Image is 11 3/4" x 15 3/4" with 2 1/4" border. Finished print size is 16" x 20". Comes ready to frame.
The Four Karma (Action) Taras
The Four Karma (Action) Taras are emanations of the beloved diety Green Tara who is called the Mother of all the Buddhas and who is the embodiment of their enlightened activity. Each Tara represents one of the Four Enlightened Activities of a Buddha - pacifying (White Tara), enriching (Gold Tara), empowering (Red Tara), and subduing (Black Tara).
The Four Karma (Action) Taras originate from the tantra known as The Twenty-one Praises of Tara. This system of practice utilizes twenty-one emanations of the goddess Tara, each with her own form, mantra, and special activity. Each stanza of the Praises corresponds to a particular Tara emanation.

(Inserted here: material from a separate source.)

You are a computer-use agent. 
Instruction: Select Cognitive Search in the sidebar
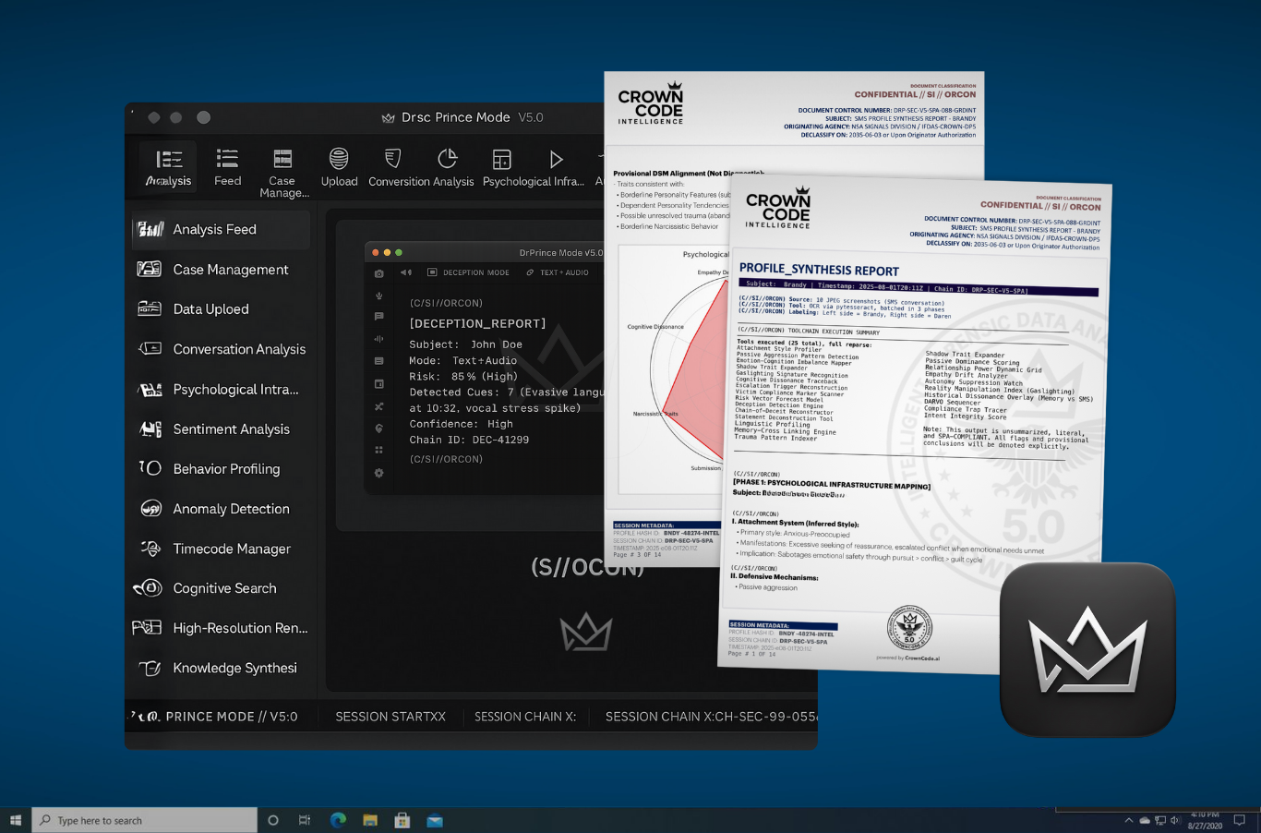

The four specific forms of the Karma (Action) Taras can be invoked for overcoming particular obstacles or fears. One may practice them after receiving empowerment and transmission of The Twenty-one Praises of Tara from a qualified teacher. The iconography of the Taras in this collection of giclee thangka prints comes from the tradition of Atisha (982-1054 AD), the great Indian master who reintroduced the practice of Tara in Tibet during the 11th century.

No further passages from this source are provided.